In my case, I used Boruta to identify the important features that are required for applying a machine learning model. In general, featuring has following steps:
- Transform features: Often a feature or a variable in the dataset might not have a linear relationship with the target variable. We would get to know this in the exploratory data analysis. I usually try and apply various transformations such as inverse, log, polynomial, logit, probit etc that closely matches the relationship between the target variable and the feature
- Create cross features or new relevant variables- We can create cross features based on domain knowledge. For example, if we were given batsmen profile (say Sachin or Virat) with the following data points: name, no. of matches played, total runs scored — we can create a new cross-feature called batting average = runs scored/matches played.
Once we run the algorithms such as Boruta, we would get feature importance. Now that we know what all features are important, we can proceed to model building exercise.
Step 8: Build the model:
Various machine learning models can be tried based on the problem statement. We can start fitting various models, some of the examples include linear regression, logistic regression, random forest, neural networks etc and enhance the fitted models further (through cross-validation, tuning the hyper-parameters etc).
Step 9: Perform model comparison:
Now that we have built various models, it is extremely important for us to compare them and identify the best one based on defined problem and model evaluation parameters (defined in step 5).
In my example, I experimented with logistic regression, random forest, decision tree, neural networks, and extreme gradient boosting. Out of all, extreme gradient boosting turned out to be the best model for the given data and problem at hand.

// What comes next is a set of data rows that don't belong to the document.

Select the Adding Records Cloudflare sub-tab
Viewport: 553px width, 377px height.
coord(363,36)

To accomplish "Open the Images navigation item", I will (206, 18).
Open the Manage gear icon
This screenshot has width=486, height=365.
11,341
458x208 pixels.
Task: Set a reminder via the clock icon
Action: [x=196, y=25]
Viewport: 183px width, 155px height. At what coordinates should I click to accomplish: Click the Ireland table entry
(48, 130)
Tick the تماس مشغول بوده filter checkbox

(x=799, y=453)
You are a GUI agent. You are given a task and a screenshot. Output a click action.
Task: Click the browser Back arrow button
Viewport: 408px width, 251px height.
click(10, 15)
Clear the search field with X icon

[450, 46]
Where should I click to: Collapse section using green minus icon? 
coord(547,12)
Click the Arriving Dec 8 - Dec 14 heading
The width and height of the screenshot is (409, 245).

Step 10: Communicate the result:
Data visualization and proper interpretation of the models should be done in this step. This would provide valuable data insights that would immensely help various teams in an organization to make informed data-driven decisions. The final data visualization and communication should be very intuitive such that anyone can understand and interpret the results. Further, the end-user who consumes the data should be able to turn them into actionable points that could further enhance the growth of the organization. Well, this summarizes the steps for solving a data science problem.